Dalam (etika) tataran teori, semua ajaran memang saling memiliki kelebihan dan kekurangan masing-masing. Akhirnya tergantung man behind the gun. Bagaimana seni kita mengintegrasikan, improvisasi, menambahi dan lain-lain dengan mencermati kondisi lingkungan.

Bencana Geopolitik

Muncul retorika terkait anggapan awam perihal geopolitik (bila merujuk ajaran Kent dan Platt): “Bukankah mapping SDA hanya bagian dari elemen geografi saja?”. Berbicara geopolitik memang tidak sekedar membahas faktor SDA melulu. Itu cuma bagian kecil. Runtuhnya Uni Soviet misalnya, apakah akibat faktor SDA? Tentu tidak. Kehancuran Soviet lebih kepada lupa bahkan abai (geopolitik) khususnya elemen tradisi (kultur) dan politik. Bagaimana mungkin, bangsa yang biasa tertutup dan nyaman atas (kondisi) kediktatoran tiba-tiba dibuka lebar-lebar soal demokrasi, transparansi, dll? Ini perlu dipahami bersama.

Sekali lagi, geopolitik itu tak hanya berkisar soal SDA belaka.
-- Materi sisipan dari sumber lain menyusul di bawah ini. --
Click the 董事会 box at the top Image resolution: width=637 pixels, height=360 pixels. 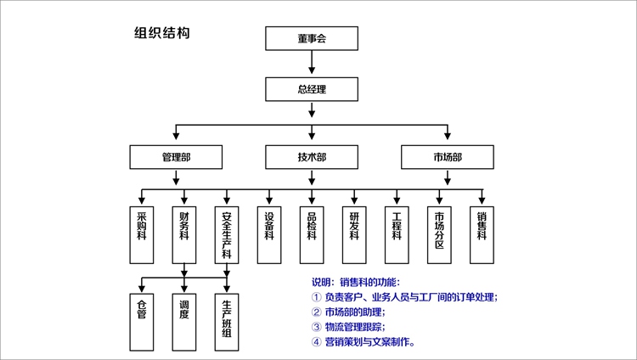pos(312,39)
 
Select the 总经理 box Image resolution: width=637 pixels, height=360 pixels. pos(312,88)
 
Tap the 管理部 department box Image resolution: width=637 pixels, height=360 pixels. pos(176,157)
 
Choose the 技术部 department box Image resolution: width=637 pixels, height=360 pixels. pos(312,157)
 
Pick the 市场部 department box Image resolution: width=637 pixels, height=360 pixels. pos(448,157)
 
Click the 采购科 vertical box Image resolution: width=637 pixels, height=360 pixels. pos(142,235)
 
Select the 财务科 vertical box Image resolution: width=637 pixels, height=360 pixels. pos(184,235)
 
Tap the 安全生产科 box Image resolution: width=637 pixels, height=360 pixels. pos(227,235)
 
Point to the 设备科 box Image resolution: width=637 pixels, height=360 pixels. pos(269,235)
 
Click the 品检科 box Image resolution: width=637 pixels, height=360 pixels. pos(312,235)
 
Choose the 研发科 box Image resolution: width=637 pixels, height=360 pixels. pos(354,235)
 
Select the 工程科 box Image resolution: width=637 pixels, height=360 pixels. pos(397,235)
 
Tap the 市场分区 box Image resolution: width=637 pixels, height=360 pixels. pos(439,235)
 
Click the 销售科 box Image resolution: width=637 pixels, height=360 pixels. pos(482,235)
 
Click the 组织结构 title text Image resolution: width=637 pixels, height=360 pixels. pos(162,33)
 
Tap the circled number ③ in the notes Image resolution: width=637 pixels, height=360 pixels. pos(317,327)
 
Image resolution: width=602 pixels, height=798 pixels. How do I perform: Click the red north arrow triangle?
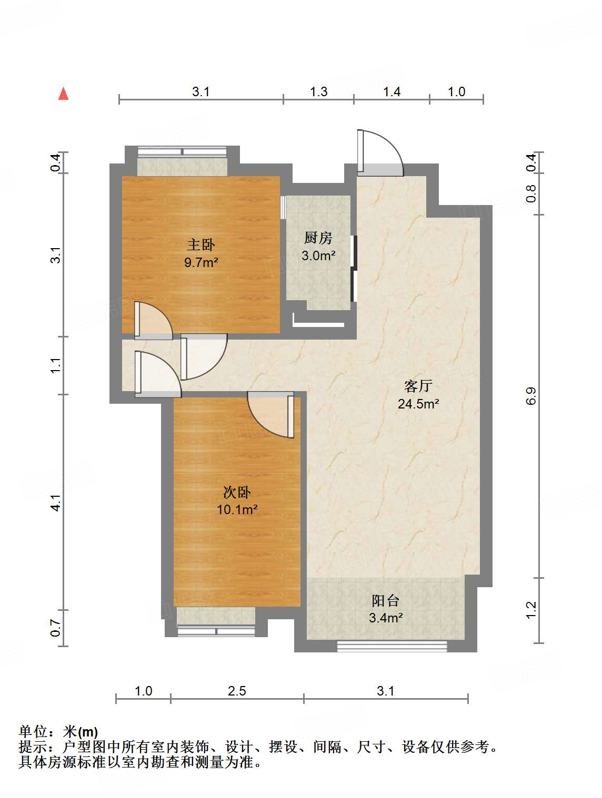tap(64, 94)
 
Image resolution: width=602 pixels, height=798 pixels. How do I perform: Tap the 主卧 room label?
tap(201, 244)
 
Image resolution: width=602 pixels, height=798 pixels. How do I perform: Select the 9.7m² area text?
tap(201, 262)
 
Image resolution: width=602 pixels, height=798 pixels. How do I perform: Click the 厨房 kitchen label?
tap(318, 238)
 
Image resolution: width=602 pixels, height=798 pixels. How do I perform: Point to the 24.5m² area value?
tap(418, 404)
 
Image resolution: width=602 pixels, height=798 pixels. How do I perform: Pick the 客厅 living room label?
tap(418, 386)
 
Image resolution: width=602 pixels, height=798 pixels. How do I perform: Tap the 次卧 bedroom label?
tap(237, 492)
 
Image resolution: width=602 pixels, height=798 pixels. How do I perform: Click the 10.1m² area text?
tap(237, 509)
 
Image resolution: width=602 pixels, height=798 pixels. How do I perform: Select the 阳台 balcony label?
tap(386, 600)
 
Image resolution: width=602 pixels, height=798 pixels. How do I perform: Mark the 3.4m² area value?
tap(386, 618)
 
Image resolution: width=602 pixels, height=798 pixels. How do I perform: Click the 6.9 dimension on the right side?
tap(531, 395)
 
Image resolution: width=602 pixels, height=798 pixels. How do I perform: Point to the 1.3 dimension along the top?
tap(318, 92)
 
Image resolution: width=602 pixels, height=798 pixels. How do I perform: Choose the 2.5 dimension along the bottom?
tap(237, 691)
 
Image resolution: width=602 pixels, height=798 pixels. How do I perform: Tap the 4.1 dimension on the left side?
tap(56, 502)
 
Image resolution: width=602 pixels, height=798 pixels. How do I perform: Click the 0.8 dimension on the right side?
tap(531, 193)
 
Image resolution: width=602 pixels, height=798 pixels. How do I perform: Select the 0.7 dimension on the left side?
tap(56, 628)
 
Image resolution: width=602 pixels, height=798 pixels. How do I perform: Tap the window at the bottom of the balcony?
tap(392, 646)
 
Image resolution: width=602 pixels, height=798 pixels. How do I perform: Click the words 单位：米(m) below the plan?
tap(58, 731)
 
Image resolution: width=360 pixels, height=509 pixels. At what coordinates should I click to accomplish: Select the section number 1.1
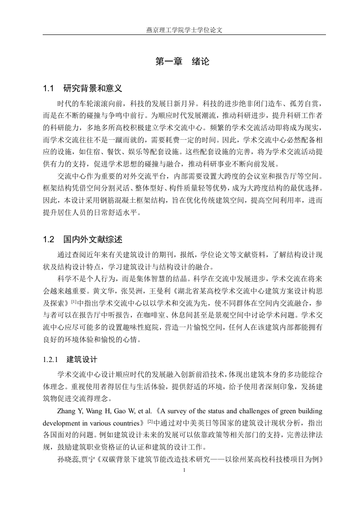pyautogui.click(x=49, y=88)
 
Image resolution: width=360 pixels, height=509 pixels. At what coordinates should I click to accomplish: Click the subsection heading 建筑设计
pyautogui.click(x=82, y=361)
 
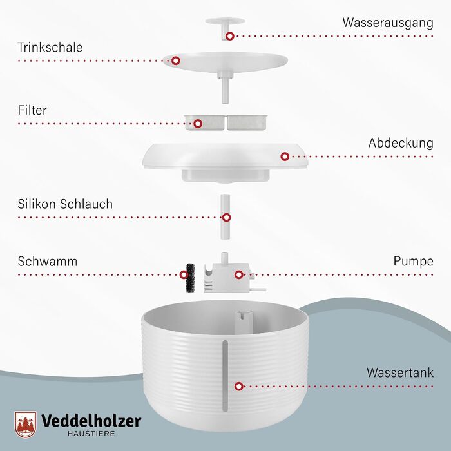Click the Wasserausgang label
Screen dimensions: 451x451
[388, 23]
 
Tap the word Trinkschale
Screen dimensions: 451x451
[50, 48]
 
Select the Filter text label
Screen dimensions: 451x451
[32, 110]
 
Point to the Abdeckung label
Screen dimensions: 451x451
[401, 143]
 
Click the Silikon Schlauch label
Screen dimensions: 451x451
[65, 204]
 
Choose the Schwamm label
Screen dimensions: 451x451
[48, 262]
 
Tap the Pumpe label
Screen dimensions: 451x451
[414, 262]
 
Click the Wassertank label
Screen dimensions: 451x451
[400, 373]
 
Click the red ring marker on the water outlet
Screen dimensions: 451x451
[229, 36]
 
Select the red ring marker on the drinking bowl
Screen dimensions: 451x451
[176, 61]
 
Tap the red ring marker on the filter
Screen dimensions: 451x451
[198, 124]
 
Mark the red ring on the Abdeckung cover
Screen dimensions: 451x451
[285, 157]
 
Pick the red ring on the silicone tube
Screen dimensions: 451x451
[226, 218]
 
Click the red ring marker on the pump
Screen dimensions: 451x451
[238, 274]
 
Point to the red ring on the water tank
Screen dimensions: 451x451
[239, 387]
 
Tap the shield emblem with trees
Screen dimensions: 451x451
[26, 425]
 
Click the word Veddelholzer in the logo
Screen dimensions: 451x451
[91, 421]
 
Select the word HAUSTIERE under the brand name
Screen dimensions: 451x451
[91, 434]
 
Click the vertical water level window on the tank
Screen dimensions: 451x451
[225, 376]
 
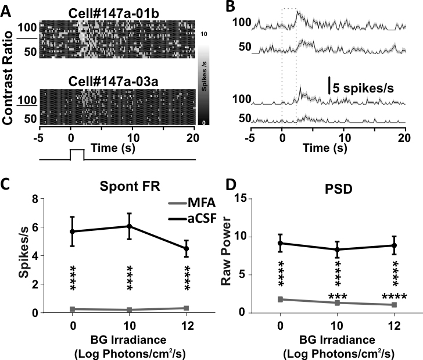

Tatkala elemen budaya,  transportasi, komunikasi dan lainnya dilupakan atau dinihilkan oleh suatu pemerintahan serta berujung penjualan (privatisasi) aset-aset bangsa kepada asing, atau katakanlah manakala prosentase kepemilikan elemen (grata) geopolitik, baik SDA (geografi)-nya, komunikasi, maupun transportasi, dll oleh (dikuasai) asing telah mencapai di atas 60% bahkan 100%, bukankah itu ujud “bencana geopolitik” bagi bangsa tersebut?

Pertanyaannya adalah: “Bagaimana praktek dan implementasi geopolitik selama ini di republik tercinta ini?” Silahkan saudara-saudara menelaah dan menyimpulkan sendiri.